* Issues about the merge_bvec_fn callback in 3.10 series
[not found] <S1732749AbfE3EBS/20190530040119Z+834@vger.kernel.org>
@ 2019-08-21 11:42 ` Jianchao Wang
2019-08-22 1:41 ` Jianchao Wang
2019-08-23 1:04 ` NeilBrown
0 siblings, 2 replies; 4+ messages in thread
From: Jianchao Wang @ 2019-08-21 11:42 UTC (permalink / raw)
To: linux-block, linux-raid
Hi dear all
This is a question in older kernel versions.
We are using 3.10 series kernel in our production. And we encountered issue as below,
When add a page into a bio, .merge_bvec_fn will be invoked down to the bottom,
and the bio->bi_rw would be saved into bvec_merge_data.bi_rw as the following code,
__bio_add_page
---
if (q->merge_bvec_fn) {
struct bvm = {
.bi_bdev = bio->bi_bdev,
.bi_sector = bio->bi_iter.bi_sector,
.bi_size = bio->bi_iter.bi_size,
.bi_rw = bio->bi_rw,
};
/*
* merge_bvec_fn() returns number of bytes it can accept
* at this offset
*/
if (q->merge_bvec_fn(q, &bvm, bvec) < bvec->bv_len) {
bvec->bv_page = NULL;
bvec->bv_len = 0;
bvec->bv_offset = 0;
return 0;
}
}
---
However, it seems that the bio->bi_rw has not been set at the moment (set by submit_bio),
so it is always zero.
We have a raid5 and the raid5_mergeable_bvec would always handle the write as read and then
we always get a write bio with a stripe chunk size which is not expected and would degrade the
performance.

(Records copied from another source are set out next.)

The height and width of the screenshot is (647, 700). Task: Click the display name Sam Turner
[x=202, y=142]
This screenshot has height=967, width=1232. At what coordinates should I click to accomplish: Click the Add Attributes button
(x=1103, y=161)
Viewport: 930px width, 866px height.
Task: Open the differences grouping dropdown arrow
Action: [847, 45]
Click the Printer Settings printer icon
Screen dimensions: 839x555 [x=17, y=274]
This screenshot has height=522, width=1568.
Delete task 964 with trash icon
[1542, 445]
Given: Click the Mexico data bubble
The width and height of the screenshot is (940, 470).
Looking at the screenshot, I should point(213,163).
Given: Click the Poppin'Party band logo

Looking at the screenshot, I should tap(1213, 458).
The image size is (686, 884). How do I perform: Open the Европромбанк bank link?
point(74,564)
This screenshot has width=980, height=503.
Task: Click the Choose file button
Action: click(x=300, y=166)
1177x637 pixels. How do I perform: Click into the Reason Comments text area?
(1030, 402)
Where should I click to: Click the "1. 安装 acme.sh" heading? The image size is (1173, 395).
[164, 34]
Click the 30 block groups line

This is code,
raid5_mergeable_bvec
---
if ((bvm->bi_rw & 1) == WRITE)
return biovec->bv_len; /* always allow writes to be mergeable */
if (mddev->new_chunk_sectors < mddev->chunk_sectors)
chunk_sectors = mddev->new_chunk_sectors;
max = (chunk_sectors - ((sector & (chunk_sectors - 1)) + bio_sectors)) << 9;
if (max < 0) max = 0;
if (max <= biovec->bv_len && bio_sectors == 0)
return biovec->bv_len;
else
return max;
---
I have checked
v3.10.108
v3.18.140
v4.1.49
but there seems not fix for it.
And maybe it would be fixed until
8ae126660fddbeebb9251a174e6fa45b6ad8f932
block: kill merge_bvec_fn() completely
Would anyone please give some suggestion on this ?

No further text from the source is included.